Every entry is to be written out word for word.

Collected data:
▽

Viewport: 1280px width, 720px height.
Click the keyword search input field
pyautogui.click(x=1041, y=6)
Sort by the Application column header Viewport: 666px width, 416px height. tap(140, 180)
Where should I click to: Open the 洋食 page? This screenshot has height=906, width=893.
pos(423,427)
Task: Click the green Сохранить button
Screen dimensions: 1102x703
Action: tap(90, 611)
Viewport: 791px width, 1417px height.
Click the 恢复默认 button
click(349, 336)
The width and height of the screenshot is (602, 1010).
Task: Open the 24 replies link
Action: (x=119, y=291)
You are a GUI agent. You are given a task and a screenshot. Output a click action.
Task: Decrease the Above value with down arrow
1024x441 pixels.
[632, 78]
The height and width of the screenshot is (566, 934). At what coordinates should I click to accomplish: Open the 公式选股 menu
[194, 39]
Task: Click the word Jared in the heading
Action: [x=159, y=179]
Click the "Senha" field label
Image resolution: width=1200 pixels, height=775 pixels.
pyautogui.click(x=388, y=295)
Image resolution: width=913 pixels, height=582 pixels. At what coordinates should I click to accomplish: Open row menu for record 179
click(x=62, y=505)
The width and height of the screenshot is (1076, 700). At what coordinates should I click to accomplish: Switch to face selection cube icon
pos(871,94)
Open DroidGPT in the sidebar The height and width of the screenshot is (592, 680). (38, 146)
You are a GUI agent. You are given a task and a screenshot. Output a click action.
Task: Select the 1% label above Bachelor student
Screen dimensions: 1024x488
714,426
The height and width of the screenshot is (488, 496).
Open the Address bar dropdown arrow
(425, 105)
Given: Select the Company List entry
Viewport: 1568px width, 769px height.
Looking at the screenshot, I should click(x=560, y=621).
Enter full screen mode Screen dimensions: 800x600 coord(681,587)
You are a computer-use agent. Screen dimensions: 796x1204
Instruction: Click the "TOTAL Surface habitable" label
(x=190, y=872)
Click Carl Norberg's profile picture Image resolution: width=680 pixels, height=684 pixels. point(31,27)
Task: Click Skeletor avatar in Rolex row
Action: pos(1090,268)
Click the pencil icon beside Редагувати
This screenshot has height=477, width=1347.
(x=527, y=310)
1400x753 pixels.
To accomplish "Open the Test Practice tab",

△

Solved exercise:
Viewport: 1280px width, 720px height.
Click the keyword search input field
pyautogui.click(x=1041, y=6)
Sort by the Application column header Viewport: 666px width, 416px height. tap(140, 180)
Where should I click to: Open the 洋食 page? This screenshot has height=906, width=893.
pos(423,427)
Task: Click the green Сохранить button
Screen dimensions: 1102x703
Action: tap(90, 611)
Viewport: 791px width, 1417px height.
Click the 恢复默认 button
click(349, 336)
The width and height of the screenshot is (602, 1010).
Task: Open the 24 replies link
Action: (x=119, y=291)
You are a GUI agent. You are given a task and a screenshot. Output a click action.
Task: Decrease the Above value with down arrow
1024x441 pixels.
[632, 78]
The height and width of the screenshot is (566, 934). At what coordinates should I click to accomplish: Open the 公式选股 menu
[194, 39]
Task: Click the word Jared in the heading
Action: [x=159, y=179]
Click the "Senha" field label
Image resolution: width=1200 pixels, height=775 pixels.
pyautogui.click(x=388, y=295)
Image resolution: width=913 pixels, height=582 pixels. At what coordinates should I click to accomplish: Open row menu for record 179
click(x=62, y=505)
The width and height of the screenshot is (1076, 700). At what coordinates should I click to accomplish: Switch to face selection cube icon
pos(871,94)
Open DroidGPT in the sidebar The height and width of the screenshot is (592, 680). (38, 146)
You are a GUI agent. You are given a task and a screenshot. Output a click action.
Task: Select the 1% label above Bachelor student
Screen dimensions: 1024x488
714,426
The height and width of the screenshot is (488, 496).
Open the Address bar dropdown arrow
(425, 105)
Given: Select the Company List entry
Viewport: 1568px width, 769px height.
Looking at the screenshot, I should click(x=560, y=621).
Enter full screen mode Screen dimensions: 800x600 coord(681,587)
You are a computer-use agent. Screen dimensions: 796x1204
Instruction: Click the "TOTAL Surface habitable" label
(x=190, y=872)
Click Carl Norberg's profile picture Image resolution: width=680 pixels, height=684 pixels. point(31,27)
Task: Click Skeletor avatar in Rolex row
Action: pos(1090,268)
Click the pencil icon beside Редагувати
This screenshot has height=477, width=1347.
(x=527, y=310)
1400x753 pixels.
To accomplish "Open the Test Practice tab",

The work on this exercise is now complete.